Best of 2016
It might not have been a vintage year for glad tidings, but what 2016 lacked in LOLs it just about made up for in quality albums. From Bowie’s final masterpiece to a powerful protest record by Anohni –via Skepta’s Mercury Prize-winning comeback and a vibrant return from A Tribe Called Quest – check out the year’s best music below.
The Top 10
- If the prospect of an album critiquing ecocide, surveillance culture, US defence policy and the brutality of drone warfare doesn’t sound like the most joyous way to spend 40 minutes, we urge you to put your preconceptions aside: this is a beautiful, powerful and inexplicably uplifting protest record. Written in collaboration with Hudson Mohawke and Oneohtrix Point Never, Hopelessness is a far cry from the pastoral indie-folk of Anohni’s work with Antony and the Johnsons, and her previous collaborations with Hercules and Love Affair.

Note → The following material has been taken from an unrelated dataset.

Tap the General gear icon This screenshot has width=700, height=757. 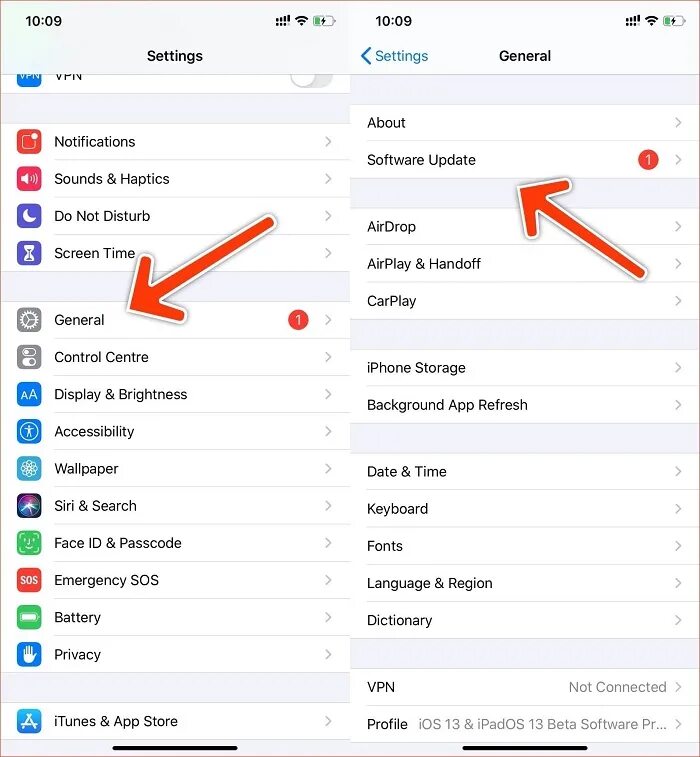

And yet, the album’s elastic beats, doomy subs and euphoric synths prove the ideal vehicle for Anohni’s soulful melisma, and bring an added sense of urgency to her searing missives. Quite astonishingly brilliant.

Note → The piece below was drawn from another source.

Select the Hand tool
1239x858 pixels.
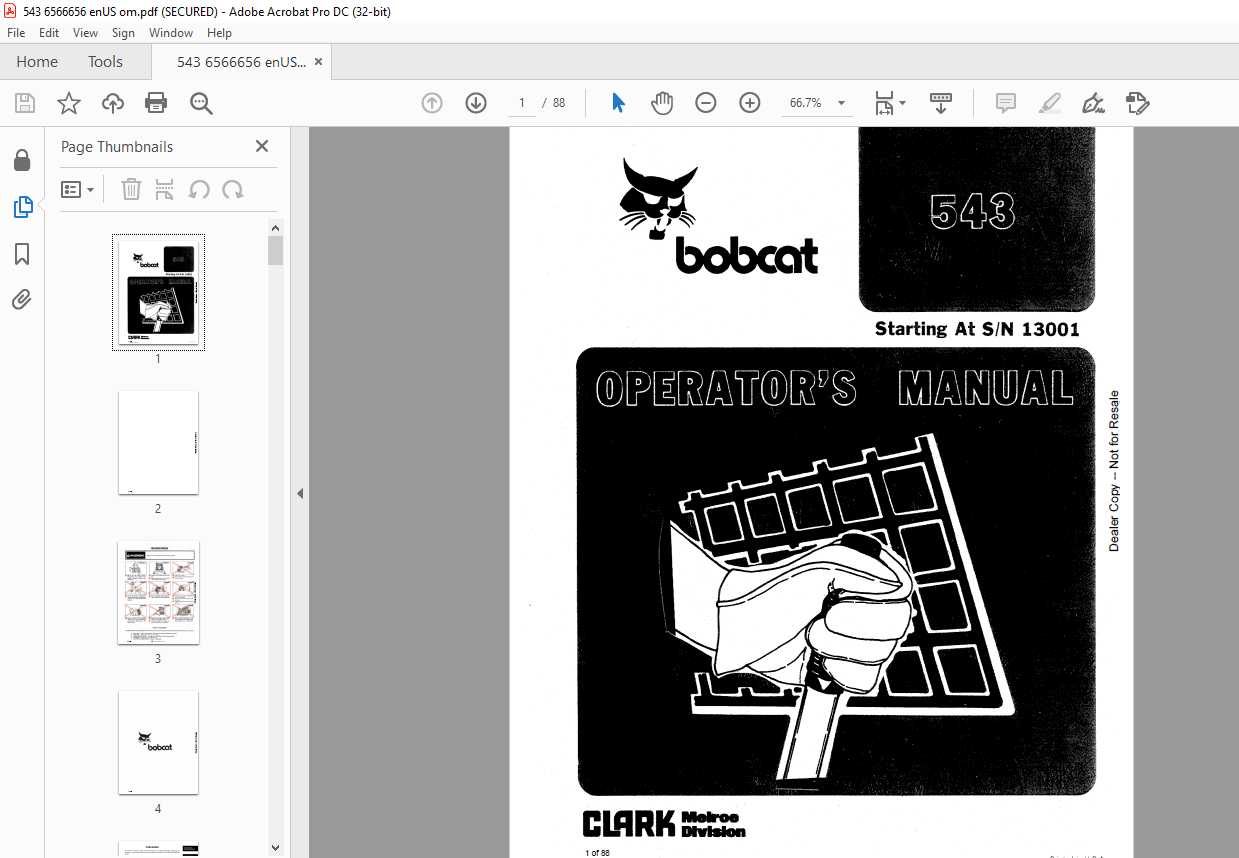tap(661, 102)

- A few months ago, Dean Blunt uploaded a mixtape online, only to remove it moments later. While undoubtedly confusing to those unfamiliar with his prankster ways, the stunt was exactly what you’d expect from a man whose trolling of the NME Awards last year laid bare his apathetic approach toward the scene. Returning as Babyfather, the Hype Williams-mastermind tells the satirical tale of an aspiring grime MC, taking us deep into his Hackney hometurf, where sirens and domestic brawls play out above lo-fi beats and dub-inspired bass. Aided by Arca and Micachu, Blunt moves effortlessly from his krautrock-tinged Black Metal LP into hip-hop territory, continuing to carve out an inimitable identity within contemporary music, while remaining admirably unfazed by his growing reputation.

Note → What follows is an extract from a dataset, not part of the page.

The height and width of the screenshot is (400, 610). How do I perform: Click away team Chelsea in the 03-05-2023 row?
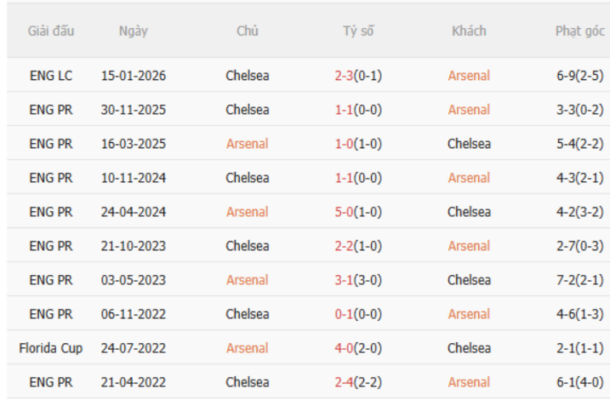[469, 280]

- A full eight years since Sol-Angel and the Hadley St. Dreams, and four since acclaimed EP True, Beyoncé’s younger sister finally unveils her third LP. By turns defiant, triumphant, moving and soothing, A Seat At The Table sees Solange deliver a deeply personal account of her experiences as a woman of colour that will doubtless resonate on a global scale. Featuring contributions from Kelela, Sampha, Q-Tip and Lil Wayne, her dreamy, often jazz-inspired strain of soul is interspersed with powerful spoken-word interludes, including her father revealing the racial discrimination he faced growing up, and her mother discussing the importance of celebrating black heritage. Culturally important and hugely absorbing, this is Knowles’ finest offering yet.